Item coordinate data:
-=-=-=-=-

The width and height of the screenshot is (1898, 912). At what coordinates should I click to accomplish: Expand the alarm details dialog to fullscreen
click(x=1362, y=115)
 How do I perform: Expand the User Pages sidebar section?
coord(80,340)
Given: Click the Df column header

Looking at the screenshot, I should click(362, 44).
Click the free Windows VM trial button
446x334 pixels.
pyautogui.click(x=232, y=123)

-=-=-=-=-

▶ **Work instructions**
Revise the data above so that each "Expand" becomes "Open", and leave everything else the same.

▶ **The output**
The width and height of the screenshot is (1898, 912). At what coordinates should I click to accomplish: Open the alarm details dialog to fullscreen
click(x=1362, y=115)
 How do I perform: Open the User Pages sidebar section?
coord(80,340)
Given: Click the Df column header

Looking at the screenshot, I should click(362, 44).
Click the free Windows VM trial button
446x334 pixels.
pyautogui.click(x=232, y=123)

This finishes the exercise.